- Theatrical release poster
- Directed by: Arthur Hiller
- Written by: Janet Kovalcik
- Produced by: Thomas Baer
- Starring: Beau Bridges; Stockard Channing; Robert Sean Leonard; Mary Stuart Masterson; Cybill Shepherd; Ron Silver;
- Cinematography: Victor J. Kemper
- Edited by: Robert C. Jones
- Music by: Henry Mancini
- Distributed by: Orion Pictures
- Release dates: September 11, 1991 (Canada); March 26, 1993 (U.S.);
- Running time: 112 minutes
- Country: United States
- Language: English
- Budget: $14 million
- Box office: $2,059,832

= Married to It =

Married to It is a 1991 American comedy-drama film directed by Arthur Hiller starring Beau Bridges, Stockard Channing, Robert Sean Leonard, Mary Stuart Masterson, Cybill Shepherd and Ron Silver. The film is about three New York City couples with disparate careers, ages, and lifestyles who bond through their mutual connection to a local private school. As they help to stage a school pageant with a 1960s theme, each couple begins to quarrel and reassess their marriage.

==Plot==
Three couples meet by chance at a private school fundraiser and come together to organize a school pageant while becoming friends. Claire and Leo LaRonde are two fast-talking yuppies. Leo runs a doll-making company. Claire is a savvy businesswoman but not a very good maternal figure to Lucy, Leo's daughter from a past marriage. Lucy and Claire have a strained relationship. John and Iris Morden are a pair of worn-out hippies with two preteen sons, John works in welfare while Iris is a housewife who takes up some artsy jobs, especially with the school here and there. Nina and Charles (Chuck) Bishop are an earnest and hopeful young couple from Iowa, who are worried about making their young marriage last. Chuck is an ambitious stockbroker and Nina is a school psychologist at the school where Iris and Leo's kids attend. Although they face a slightly awkward start, together these three couples face various challenges and learn about their marital problems as well as each other.

==Cast==
- Beau Bridges as John Morden
- Stockard Channing as Iris Morden
- Robert Sean Leonard as Chuck Bishop
- Mary Stuart Masterson as Nina Bishop
- Cybill Shepherd as Claire Laurent
- Ron Silver as Leo Rothenberg
- Don Francks as Sol Chamberlain
- Donna Vivino as Lucy Rothenberg
- Jimmy Shea as Marty Morden
- Nathaniel Moreau as Kenny Morden
- Diane D'Aquila as Madeleine Rothenberg
- Chris Wiggins as Dave
- Paul Gross as Jeremy Brimfield
- Gerry Bamman as Arthur Everson
- Djanet Sears as Mrs. Foster
- George Sperdakos as Murray
- Larry Reynolds as Mullaney
- Edward I. Koch as Himself
- Louis Di Bianco as Romero
- George Guidall as Lawyer
- Chris Bickford as Student
- Jason Pechet as Student
- Marc Gomes as Ross
- Philip Akin as Limo Driver
- Gregory Jbara as Cafe Waiter
- Aaron Ashmore as Student in Pageant
- Shawn Ashmore as Student in Pageant
- Kelly Campbell as Student in Pageant
- Tara Strong as Student in Pageant (credited as Tara Charendoff)
- Former New York City mayor Ed Koch appears as himself in a cameo.

==Reception==
Film site Rotten Tomatoes gives the film a score of 30% based on 10 critic reviews.

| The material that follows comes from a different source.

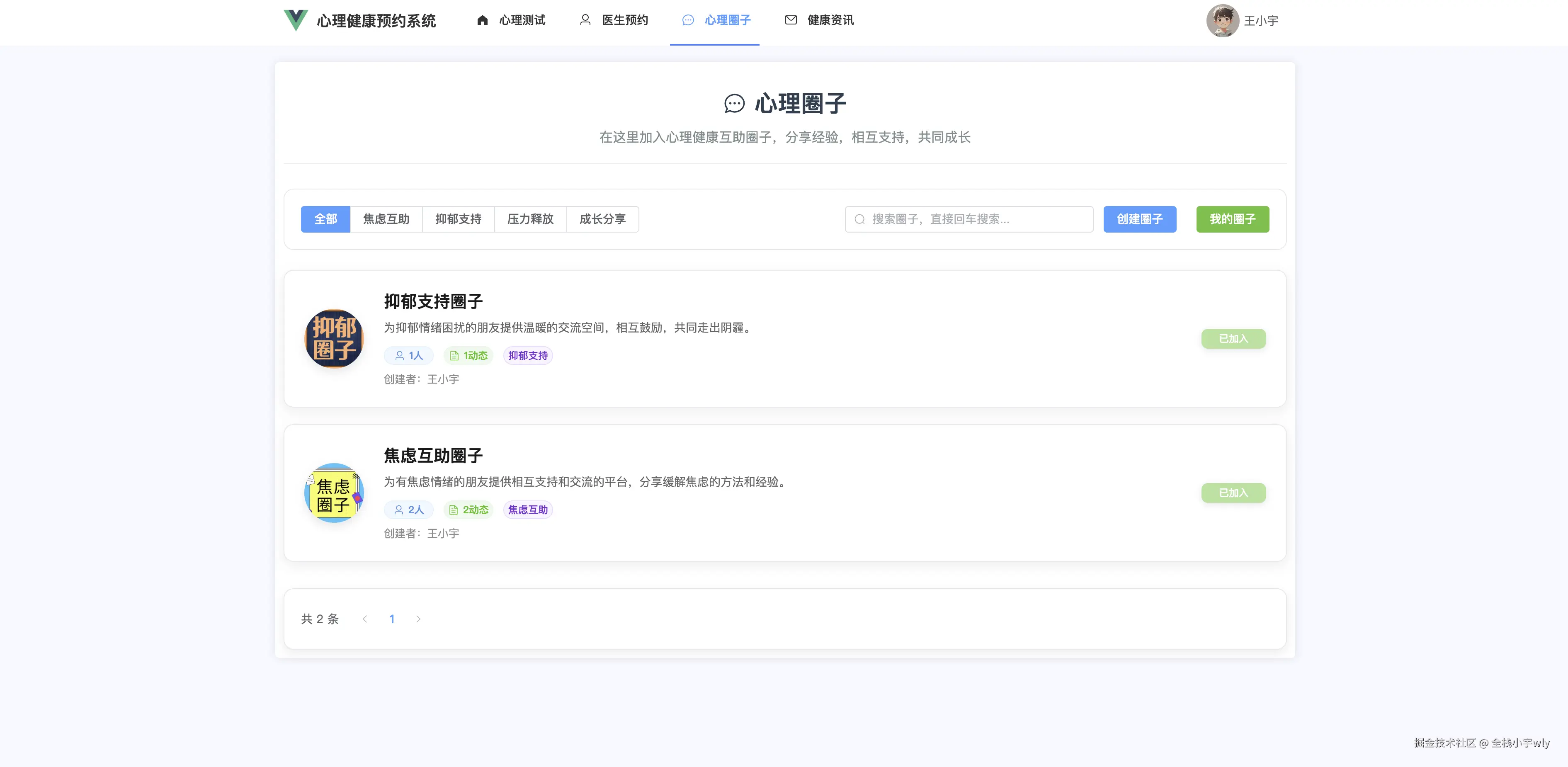Image resolution: width=1568 pixels, height=767 pixels.
Task: Click the 已加入 badge on 抑郁支持圈子
Action: coord(1233,338)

Film critic Roger Ebert wrote that "We can more or less predict what will happen to [the] characters the moment we see how the roles were cast," that "a subplot involving Leonard’s troubles at work is so artificial and contrived the actors seem to be reading their lines over each other’s shoulders," and that "[a]t one point [the film] seemed destined to go directly to TV and the video stores. That would have been appropriate." Writing in The Washington Post, critic Rita Kempley described the film as "principally a TV sitcom with elephantiasis," that the "sodden aphorisms of Janet Kovalcik's script pile up like used towels in a gym hamper," and that the film "is more than a bummer, it's mental cruelty."